▶ **Records shown**
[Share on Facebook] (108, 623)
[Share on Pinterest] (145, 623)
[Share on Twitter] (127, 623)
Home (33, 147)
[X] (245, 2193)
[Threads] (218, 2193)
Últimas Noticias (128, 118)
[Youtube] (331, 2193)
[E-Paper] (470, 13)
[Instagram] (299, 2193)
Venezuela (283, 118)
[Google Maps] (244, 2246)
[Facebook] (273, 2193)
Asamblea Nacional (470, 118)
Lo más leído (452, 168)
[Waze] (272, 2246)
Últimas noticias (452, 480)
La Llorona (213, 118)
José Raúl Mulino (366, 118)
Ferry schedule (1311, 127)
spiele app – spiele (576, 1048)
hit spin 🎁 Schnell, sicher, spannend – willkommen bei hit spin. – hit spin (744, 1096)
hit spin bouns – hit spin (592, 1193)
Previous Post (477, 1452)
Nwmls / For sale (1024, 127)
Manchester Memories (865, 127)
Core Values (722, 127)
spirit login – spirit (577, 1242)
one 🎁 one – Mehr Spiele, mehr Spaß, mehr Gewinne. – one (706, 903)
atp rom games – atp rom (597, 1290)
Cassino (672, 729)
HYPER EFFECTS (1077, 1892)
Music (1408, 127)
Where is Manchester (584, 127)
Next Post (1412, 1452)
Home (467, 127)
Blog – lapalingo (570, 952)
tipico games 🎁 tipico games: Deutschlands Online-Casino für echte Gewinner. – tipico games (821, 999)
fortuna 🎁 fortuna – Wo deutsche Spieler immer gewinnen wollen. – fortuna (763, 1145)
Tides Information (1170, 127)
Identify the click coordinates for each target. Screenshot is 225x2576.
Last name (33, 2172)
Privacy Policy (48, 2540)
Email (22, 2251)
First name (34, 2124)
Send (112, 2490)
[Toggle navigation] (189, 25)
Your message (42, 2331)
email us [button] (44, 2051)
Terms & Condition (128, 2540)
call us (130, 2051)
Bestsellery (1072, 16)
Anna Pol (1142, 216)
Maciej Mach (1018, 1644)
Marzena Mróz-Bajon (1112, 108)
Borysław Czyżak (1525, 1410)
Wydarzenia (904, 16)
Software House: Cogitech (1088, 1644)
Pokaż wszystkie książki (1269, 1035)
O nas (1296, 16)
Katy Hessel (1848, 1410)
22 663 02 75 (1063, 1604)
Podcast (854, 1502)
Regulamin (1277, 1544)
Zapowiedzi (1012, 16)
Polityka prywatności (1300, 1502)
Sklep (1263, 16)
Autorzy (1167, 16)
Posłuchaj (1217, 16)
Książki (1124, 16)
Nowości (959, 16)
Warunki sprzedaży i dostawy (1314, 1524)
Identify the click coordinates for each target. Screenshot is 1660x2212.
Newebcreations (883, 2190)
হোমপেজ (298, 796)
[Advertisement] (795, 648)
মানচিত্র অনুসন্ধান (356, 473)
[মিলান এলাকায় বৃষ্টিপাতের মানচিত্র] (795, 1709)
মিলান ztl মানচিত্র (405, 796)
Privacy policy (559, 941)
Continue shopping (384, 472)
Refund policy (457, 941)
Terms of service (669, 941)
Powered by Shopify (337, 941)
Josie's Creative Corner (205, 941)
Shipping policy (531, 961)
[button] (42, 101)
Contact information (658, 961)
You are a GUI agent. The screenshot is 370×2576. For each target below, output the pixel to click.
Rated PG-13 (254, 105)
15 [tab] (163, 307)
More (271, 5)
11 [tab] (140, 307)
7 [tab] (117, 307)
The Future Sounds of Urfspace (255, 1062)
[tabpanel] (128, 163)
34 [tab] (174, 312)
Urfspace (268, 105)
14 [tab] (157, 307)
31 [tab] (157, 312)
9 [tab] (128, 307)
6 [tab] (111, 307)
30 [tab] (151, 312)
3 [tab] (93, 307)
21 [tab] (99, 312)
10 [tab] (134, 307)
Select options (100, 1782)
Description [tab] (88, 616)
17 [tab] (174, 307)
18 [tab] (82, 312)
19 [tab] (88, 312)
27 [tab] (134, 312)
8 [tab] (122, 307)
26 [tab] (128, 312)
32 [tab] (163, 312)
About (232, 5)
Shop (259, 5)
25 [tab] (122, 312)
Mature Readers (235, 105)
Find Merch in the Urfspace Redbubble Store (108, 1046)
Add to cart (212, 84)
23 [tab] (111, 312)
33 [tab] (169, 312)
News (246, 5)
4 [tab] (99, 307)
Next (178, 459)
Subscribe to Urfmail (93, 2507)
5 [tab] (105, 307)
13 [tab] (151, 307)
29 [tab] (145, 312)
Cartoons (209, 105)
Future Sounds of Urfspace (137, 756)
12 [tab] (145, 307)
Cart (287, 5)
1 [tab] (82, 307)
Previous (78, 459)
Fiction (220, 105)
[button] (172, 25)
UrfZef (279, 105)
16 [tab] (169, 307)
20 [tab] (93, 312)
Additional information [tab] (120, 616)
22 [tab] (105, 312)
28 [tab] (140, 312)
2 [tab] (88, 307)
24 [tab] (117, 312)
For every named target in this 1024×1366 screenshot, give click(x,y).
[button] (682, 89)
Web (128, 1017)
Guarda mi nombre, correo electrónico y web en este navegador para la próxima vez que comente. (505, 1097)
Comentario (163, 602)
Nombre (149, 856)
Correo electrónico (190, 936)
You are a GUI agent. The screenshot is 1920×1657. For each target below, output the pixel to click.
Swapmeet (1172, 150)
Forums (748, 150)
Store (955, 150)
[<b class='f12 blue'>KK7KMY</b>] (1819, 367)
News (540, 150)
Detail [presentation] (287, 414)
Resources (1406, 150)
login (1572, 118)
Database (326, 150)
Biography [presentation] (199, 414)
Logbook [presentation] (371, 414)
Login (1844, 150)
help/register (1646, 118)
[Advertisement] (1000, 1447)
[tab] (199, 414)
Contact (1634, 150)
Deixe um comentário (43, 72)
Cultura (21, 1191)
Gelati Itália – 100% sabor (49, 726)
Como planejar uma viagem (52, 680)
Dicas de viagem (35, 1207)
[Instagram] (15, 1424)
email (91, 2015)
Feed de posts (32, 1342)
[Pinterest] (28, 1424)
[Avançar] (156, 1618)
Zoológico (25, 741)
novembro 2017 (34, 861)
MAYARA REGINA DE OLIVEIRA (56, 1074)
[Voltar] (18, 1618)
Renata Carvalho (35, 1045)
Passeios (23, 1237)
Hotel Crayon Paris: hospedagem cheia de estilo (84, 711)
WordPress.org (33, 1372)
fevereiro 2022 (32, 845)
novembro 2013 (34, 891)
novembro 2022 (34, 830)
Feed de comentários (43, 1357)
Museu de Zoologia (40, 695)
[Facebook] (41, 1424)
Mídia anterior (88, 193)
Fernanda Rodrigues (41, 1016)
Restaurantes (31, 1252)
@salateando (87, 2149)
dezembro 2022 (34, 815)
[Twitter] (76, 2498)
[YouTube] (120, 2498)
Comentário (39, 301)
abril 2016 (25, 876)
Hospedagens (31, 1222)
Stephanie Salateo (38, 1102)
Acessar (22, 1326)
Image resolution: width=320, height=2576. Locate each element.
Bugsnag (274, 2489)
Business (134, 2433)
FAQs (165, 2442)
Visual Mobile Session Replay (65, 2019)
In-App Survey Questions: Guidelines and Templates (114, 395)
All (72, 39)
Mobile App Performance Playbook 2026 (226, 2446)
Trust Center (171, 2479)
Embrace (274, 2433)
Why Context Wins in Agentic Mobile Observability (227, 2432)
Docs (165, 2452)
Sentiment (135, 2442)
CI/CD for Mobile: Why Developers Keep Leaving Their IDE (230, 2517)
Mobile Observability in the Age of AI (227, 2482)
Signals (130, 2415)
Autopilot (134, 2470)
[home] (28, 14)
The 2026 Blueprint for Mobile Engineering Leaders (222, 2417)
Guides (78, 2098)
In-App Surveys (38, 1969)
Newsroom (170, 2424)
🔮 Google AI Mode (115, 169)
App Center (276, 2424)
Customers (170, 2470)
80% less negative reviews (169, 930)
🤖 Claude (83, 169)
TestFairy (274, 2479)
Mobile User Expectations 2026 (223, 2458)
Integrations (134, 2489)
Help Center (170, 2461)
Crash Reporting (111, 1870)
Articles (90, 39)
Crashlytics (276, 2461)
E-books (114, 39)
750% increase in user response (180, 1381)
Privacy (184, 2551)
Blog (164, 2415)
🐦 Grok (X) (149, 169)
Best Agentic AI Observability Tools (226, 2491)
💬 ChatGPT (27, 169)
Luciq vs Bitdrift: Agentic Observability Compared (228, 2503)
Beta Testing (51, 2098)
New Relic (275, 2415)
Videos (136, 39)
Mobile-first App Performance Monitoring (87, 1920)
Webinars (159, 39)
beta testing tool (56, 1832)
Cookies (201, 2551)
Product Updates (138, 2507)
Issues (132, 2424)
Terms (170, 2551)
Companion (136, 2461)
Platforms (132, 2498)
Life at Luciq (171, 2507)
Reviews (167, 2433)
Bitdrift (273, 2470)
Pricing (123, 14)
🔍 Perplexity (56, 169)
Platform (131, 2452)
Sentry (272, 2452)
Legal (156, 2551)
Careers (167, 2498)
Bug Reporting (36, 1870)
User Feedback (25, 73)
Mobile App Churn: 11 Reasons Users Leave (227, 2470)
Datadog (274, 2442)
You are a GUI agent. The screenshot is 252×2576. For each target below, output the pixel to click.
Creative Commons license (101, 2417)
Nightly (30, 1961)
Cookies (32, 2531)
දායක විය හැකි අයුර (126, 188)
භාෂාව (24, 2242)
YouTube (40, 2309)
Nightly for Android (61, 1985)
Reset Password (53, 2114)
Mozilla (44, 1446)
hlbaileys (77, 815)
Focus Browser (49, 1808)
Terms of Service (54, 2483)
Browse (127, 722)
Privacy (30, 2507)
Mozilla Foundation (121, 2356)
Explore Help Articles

▶ **Requirement**
From the data above, return every line from the line that has "Luciq vs Bitdrift: Agentic" up to and including the line that has "Privacy (30, 2507)", exactly.

▶ **Solution below**
Luciq vs Bitdrift: Agentic Observability Compared (228, 2503)
Beta Testing (51, 2098)
New Relic (275, 2415)
Videos (136, 39)
Mobile-first App Performance Monitoring (87, 1920)
Webinars (159, 39)
beta testing tool (56, 1832)
Cookies (201, 2551)
Product Updates (138, 2507)
Issues (132, 2424)
Terms (170, 2551)
Companion (136, 2461)
Platforms (132, 2498)
Life at Luciq (171, 2507)
Reviews (167, 2433)
Bitdrift (273, 2470)
Pricing (123, 14)
🔍 Perplexity (56, 169)
Platform (131, 2452)
Sentry (272, 2452)
Legal (156, 2551)
Careers (167, 2498)
Bug Reporting (36, 1870)
User Feedback (25, 73)
Mobile App Churn: 11 Reasons Users Leave (227, 2470)
Datadog (274, 2442)
You are a GUI agent. The screenshot is 252×2576. For each target below, output the pixel to click.
Creative Commons license (101, 2417)
Nightly (30, 1961)
Cookies (32, 2531)
දායක විය හැකි අයුර (126, 188)
භාෂාව (24, 2242)
YouTube (40, 2309)
Nightly for Android (61, 1985)
Reset Password (53, 2114)
Mozilla (44, 1446)
hlbaileys (77, 815)
Focus Browser (49, 1808)
Terms of Service (54, 2483)
Browse (127, 722)
Privacy (30, 2507)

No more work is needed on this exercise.